Task brief:
Please rewrite the part of the material that opens with the line containing "This screenshot has width=411, height=234." and closes at the end of the material, swapping "Select" for "Choose" and changing nothing else. Leave the pictures out of your answer.

Data records:

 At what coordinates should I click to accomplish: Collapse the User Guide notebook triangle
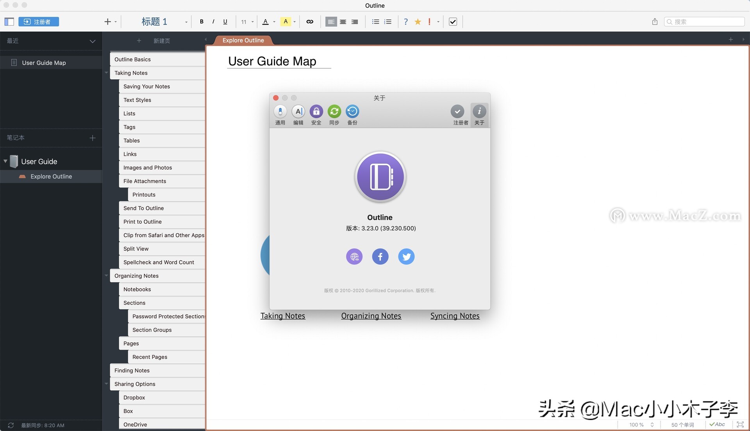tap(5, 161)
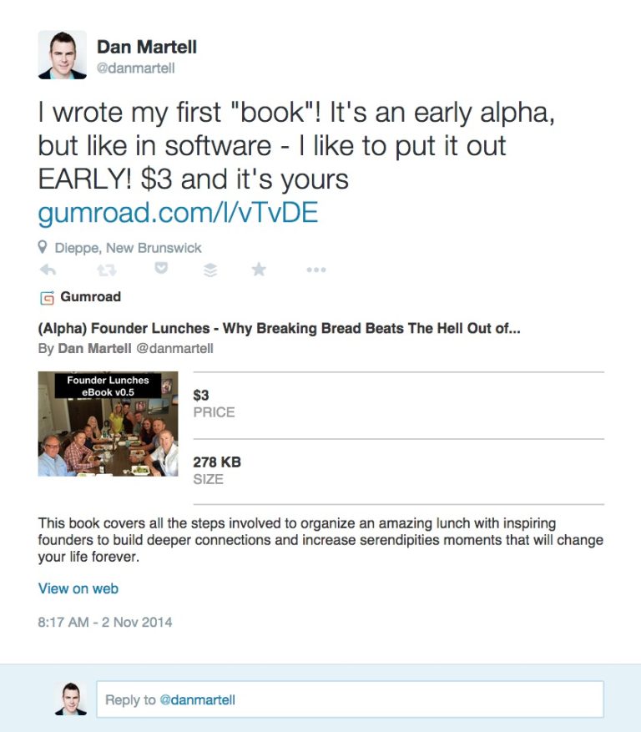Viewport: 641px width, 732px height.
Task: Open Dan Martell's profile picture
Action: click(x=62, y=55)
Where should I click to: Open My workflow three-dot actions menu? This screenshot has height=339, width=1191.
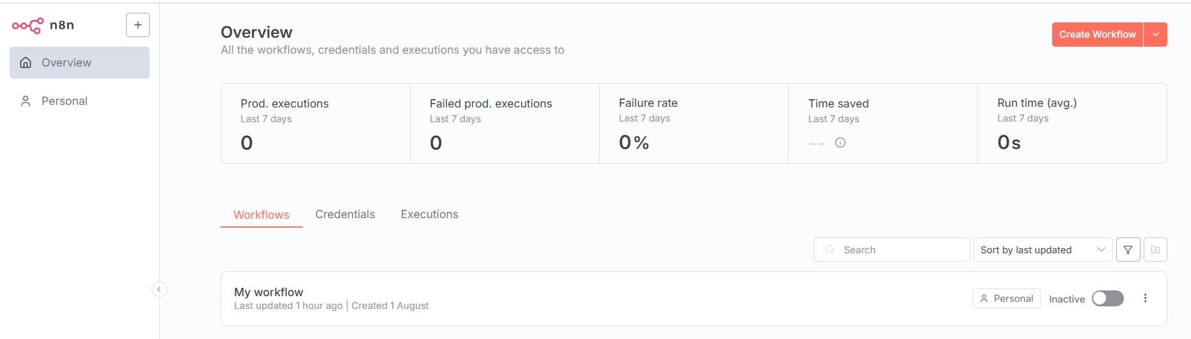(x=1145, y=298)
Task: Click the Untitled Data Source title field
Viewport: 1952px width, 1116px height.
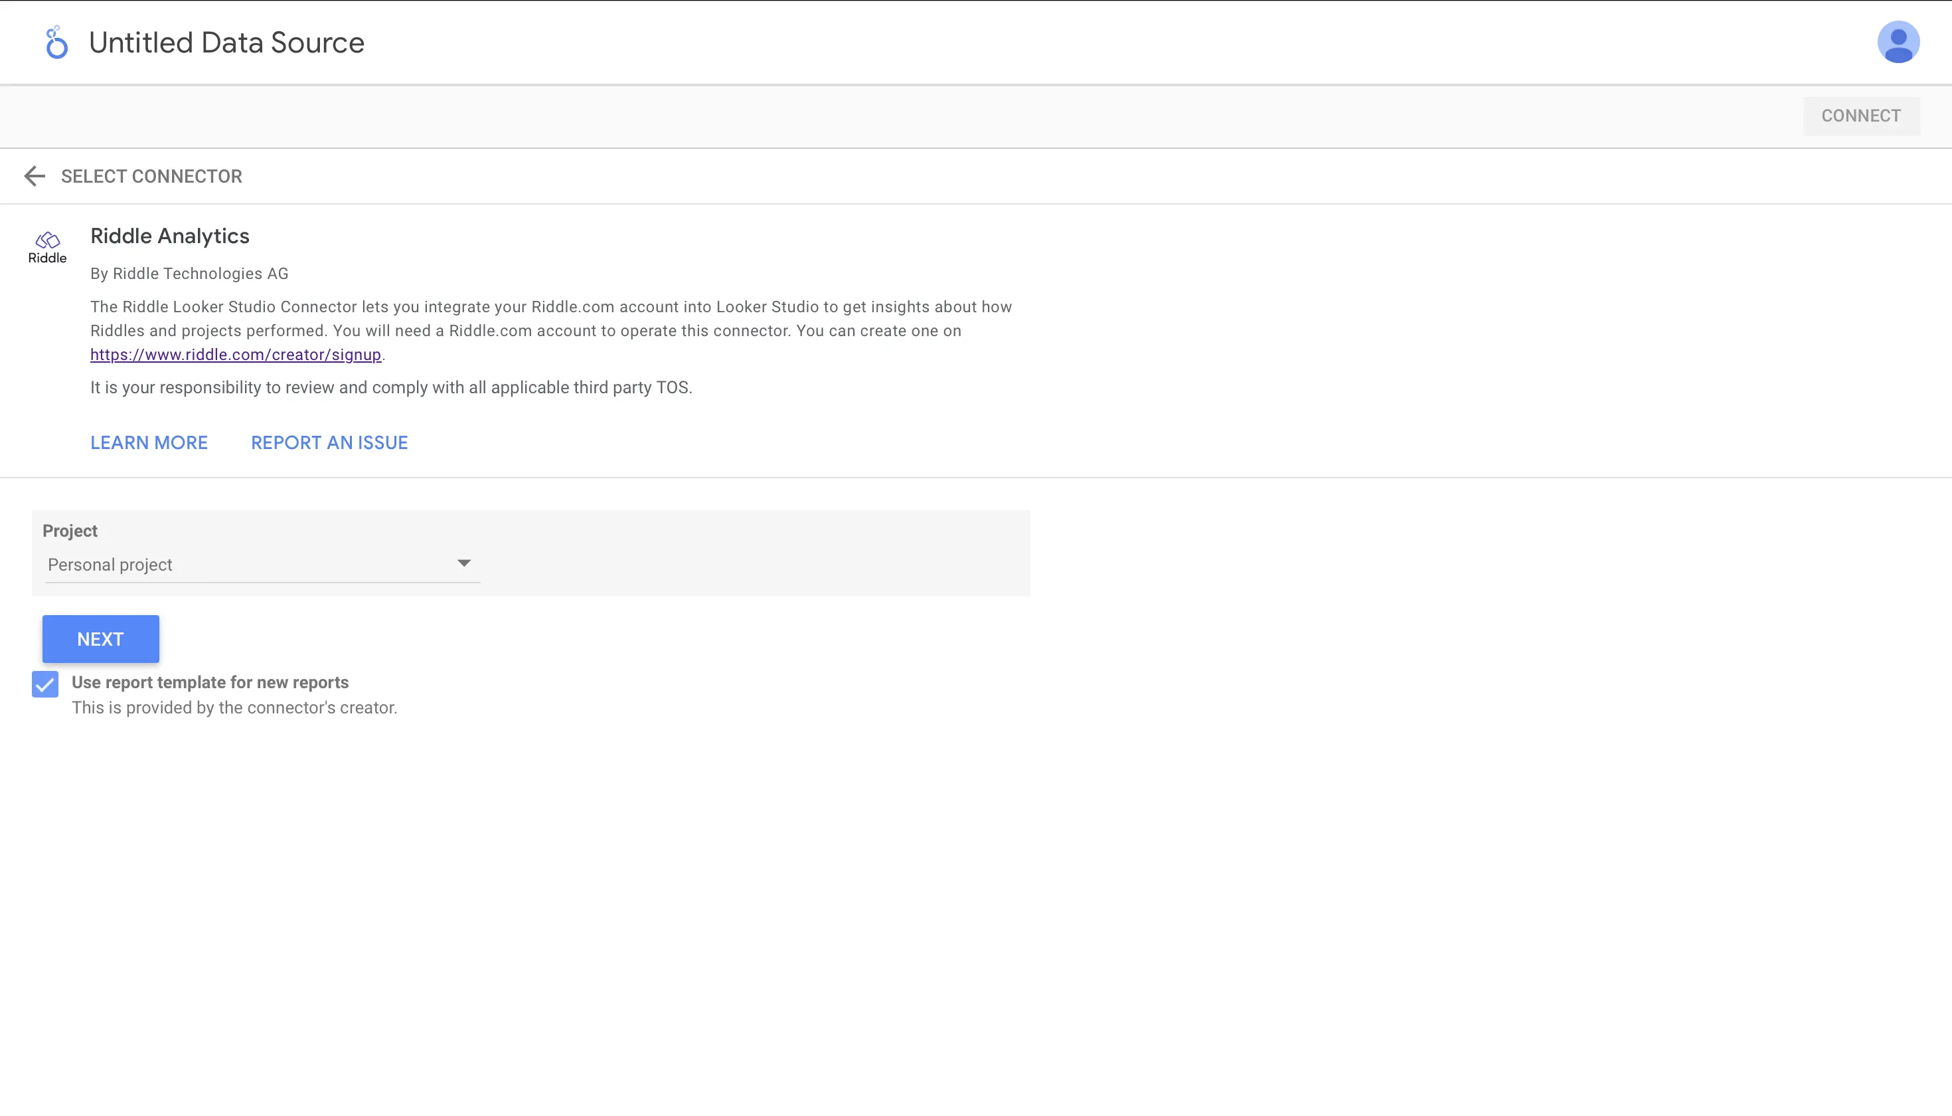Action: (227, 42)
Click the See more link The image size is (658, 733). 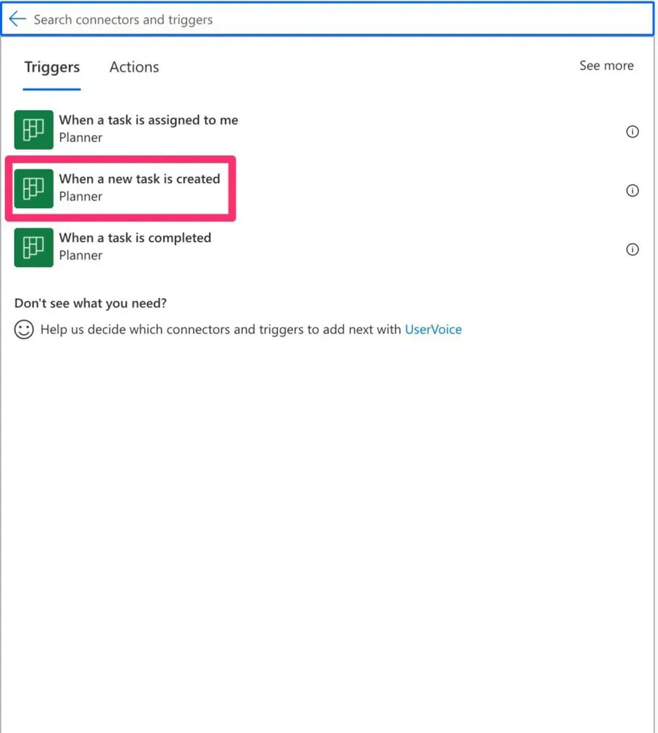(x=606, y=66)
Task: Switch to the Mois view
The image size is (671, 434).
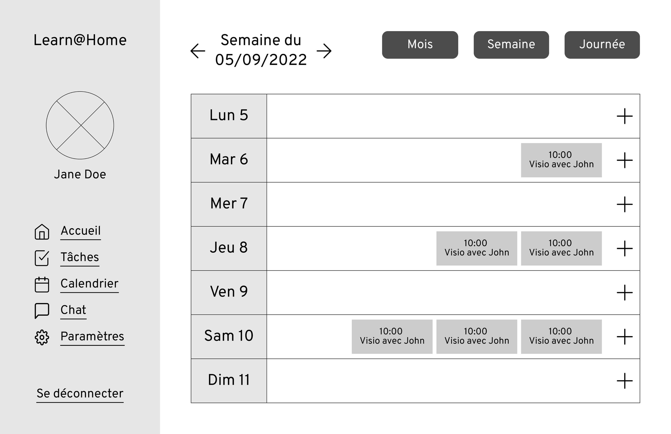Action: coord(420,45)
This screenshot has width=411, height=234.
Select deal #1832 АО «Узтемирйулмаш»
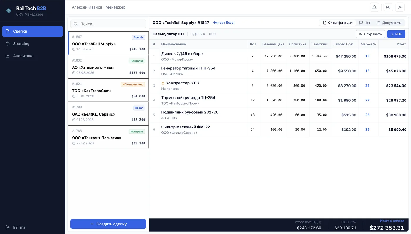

Answer to the exercise:
This screenshot has width=411, height=234.
Choose deal #1832 АО «Узтемирйулмаш»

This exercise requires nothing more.